Rapporto Usa: in Cina l’apparato di censura più pervasivo al mondoRoma, 20 feb. (askanews) – La Cina mantiene “l’apparato di censura più elaborato e pervasivo del mondo”, utilizzato dal Partito comunista cinese (Pcc) per “mantenere il monopolio sulla legittimità politica e per modellare il comportamento dei cittadini cinesi”, ma anche “come strumento per portare avanti i propri obiettivi geostrategici revanscisti, come isolare Taiwan e gettare le basi per un’eventuale unificazione delle due sponde dello Stretto”. Lo ha scritto in un rapporto rilasciato oggi dalla commissione parlamentare US-China Economic and Security Commission e realizzato da Exovera, una compagnia che fornisce “soluzioni tecnologiche avanzate IA per l’intelligence e la sicurezza”.



“Il Pcc considera il controllo delle informazioni come la prima linea di difesa contro le minacce al sistema politico monopartitico della Repubblica popolare cinese, che il Partito considera essenziale per garantire la continua sicurezza e prosperità della Cina.

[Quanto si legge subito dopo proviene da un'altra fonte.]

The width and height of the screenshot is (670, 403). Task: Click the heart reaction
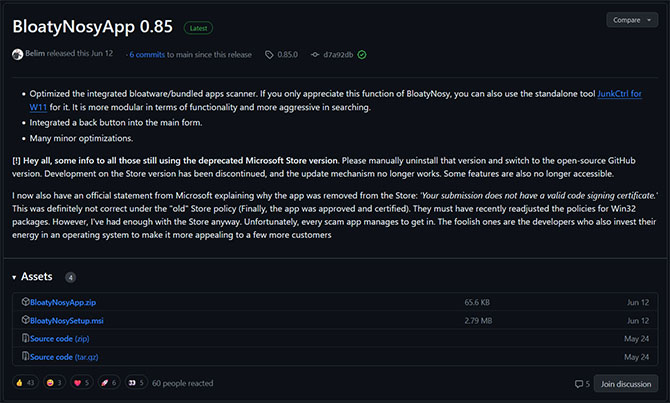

Di conseguenza, la censura del Partito si concentra sulla repressione delle idee che ritiene minano l’ordine politico cinese, come il ‘contagio ideologico’ straniero della democrazia liberale, il separatismo etnico e le critiche agli alti dirigenti del Pcc”, si legge nel sommario dello studio. “Sotto il governo del segretario generale del PCC Xi Jinping, il partito ha notevolmente ampliato la portata e il rigore del suo apparato di censura, concentrandosi in particolare sul consolidamento del controllo sui contenuti Internet. A tal fine, il Partito ha ampliato e razionalizzato il proprio quadro giuridico e normativo che disciplina la censura di Internet, migliorando allo stesso tempo la propria capacità tecnica di supervisionare l’attività online. Questi sforzi hanno migliorato sia la capacità del Partito di supervisionare il discorso sul cyberspazio sia il suo controllo su mezzi che vanno dalle piattaforme di social media ai giochi online, fino alle società private che sviluppano e distribuiscono l’intelligenza artificiale generativa (AI)”, continua.

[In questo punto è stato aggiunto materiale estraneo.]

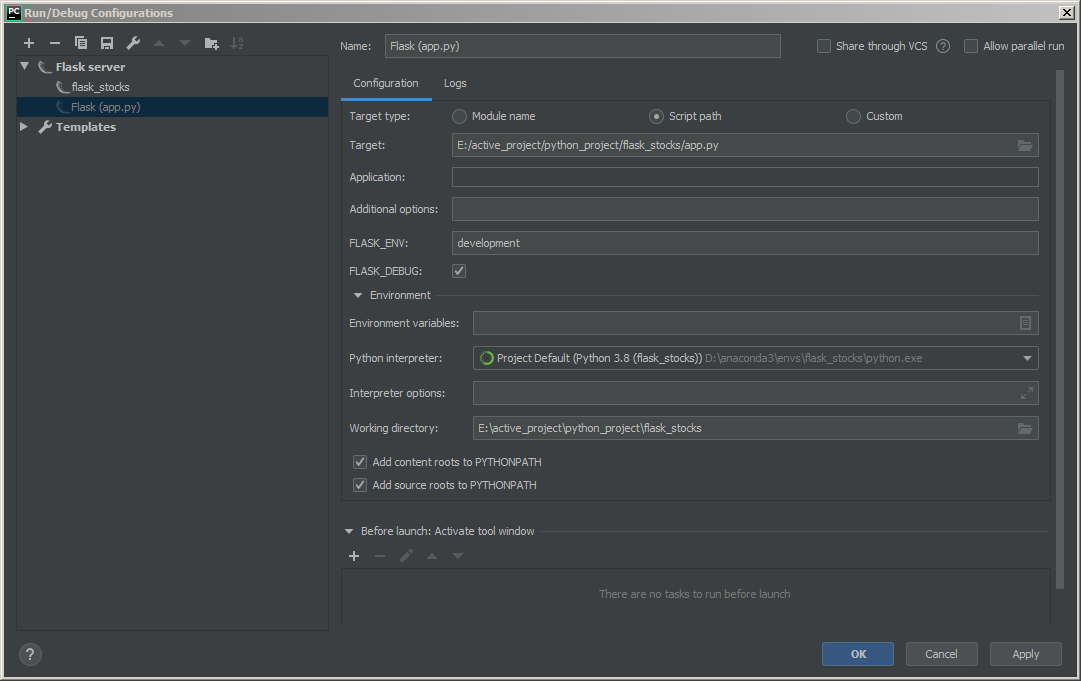Open Edit Templates wrench icon
This screenshot has width=1081, height=681.
pos(133,43)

La censura non è attuata unilateralmente da nessuna entità, ma piuttosto è coordinata da una serie di istituzioni del Partito e dello Stato, spiega il rapporto. In questo quadro, “le linee guida per il lavoro ideologico e di pensiero vengono elaborate dal Comitato Centrale del Partito e trasmesse ai livelli inferiori”. Collettivamente, questo apparato di controllo comprende tre livelli: l’infrastruttura fisica utilizzata per diffondere le informazioni; le misure regolamentari che modulano il contenuto delle informazioni; e i fattori normativi che modellano la cultura, le credenze e la cognizione. Il Pcc – continua il rapporto – “ha dimostrato abilità nell’usare questo apparato per gestire crisi acute come le critiche alla sua risposta alla pandemia di Covid-19, nonché sfide endemiche come la lotta al ‘nichilismo storico’ (vale a dire, interpretazioni della storia che contraddicono la versione ufficiale del Partito della eventi). Allo stesso tempo, il Pcc consente discussioni limitate su argomenti delicati che non minacciano direttamente la sua presa sul potere, come il ruolo della Cina nel conflitto in corso tra Russia e Ucraina”.

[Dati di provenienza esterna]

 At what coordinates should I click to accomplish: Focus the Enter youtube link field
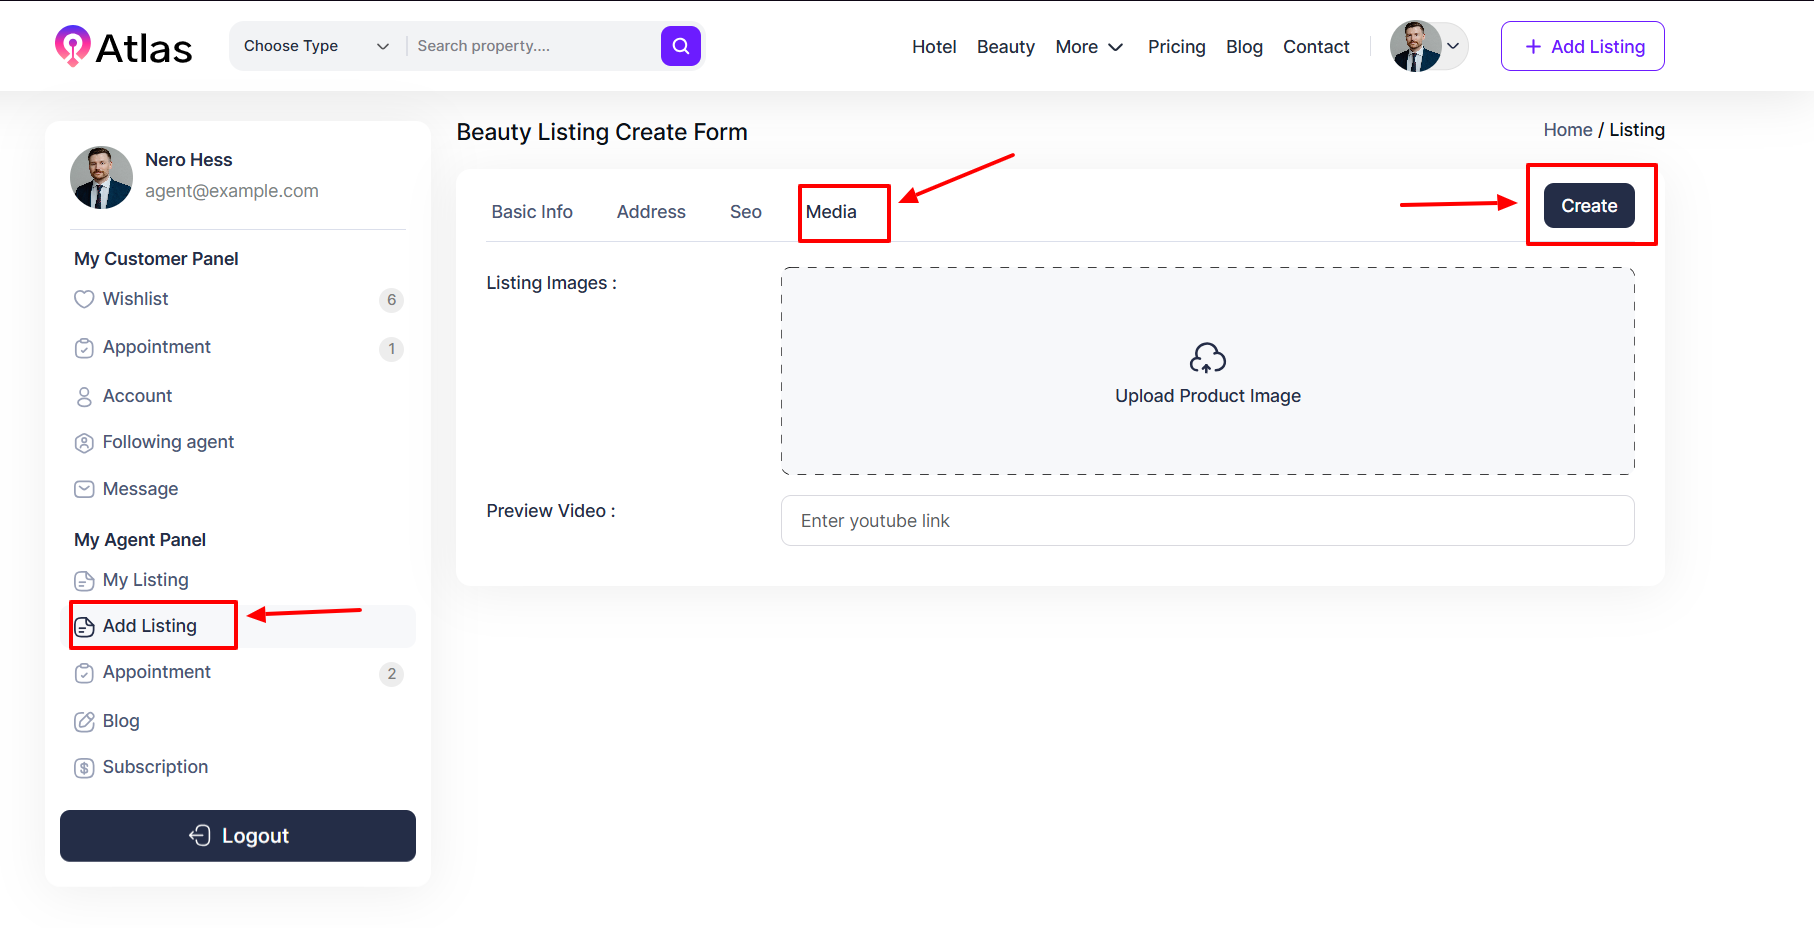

Sebbene l’apparato di censura sia orientato al mantenimento della stabilità interna, negli ultimi dieci anni la Cina “ha intensificato gli sforzi per combattere la diffusione internazionale di idee e narrazioni che ritiene possano minacciare gli interessi fondamentali” di Pechino, dice ancora il rapporto. “Questa iniziativa è proseguita lungo molteplici linee di impegno, tra cui la punizione delle società private statunitensi e degli individui che esprimono posizioni che il Pcc ritiene discutibili, la limitazione dell’accesso degli Stati uniti ai dati economici e la conduzione di campagne di disinformazione volte a seminare divisione all’interno della società statunitense”. Allo stesso tempo Pechino, secondo il rapporto, “ha esportato strumenti di censura ad altri stati autoritari, portando avanti la sua visione di ‘sovranità informatica’, azioni che minano le norme e gli accordi esistenti sostenuti dagli Stati uniti che hanno finora facilitato il libero flusso globale di informazioni”. Infine, la Cina “utilizza la censura come strumento per portare avanti i propri obiettivi geostrategici revanscisti, come isolare Taiwan e gettare le basi per un’eventuale unificazione delle due sponde dello Stretto”.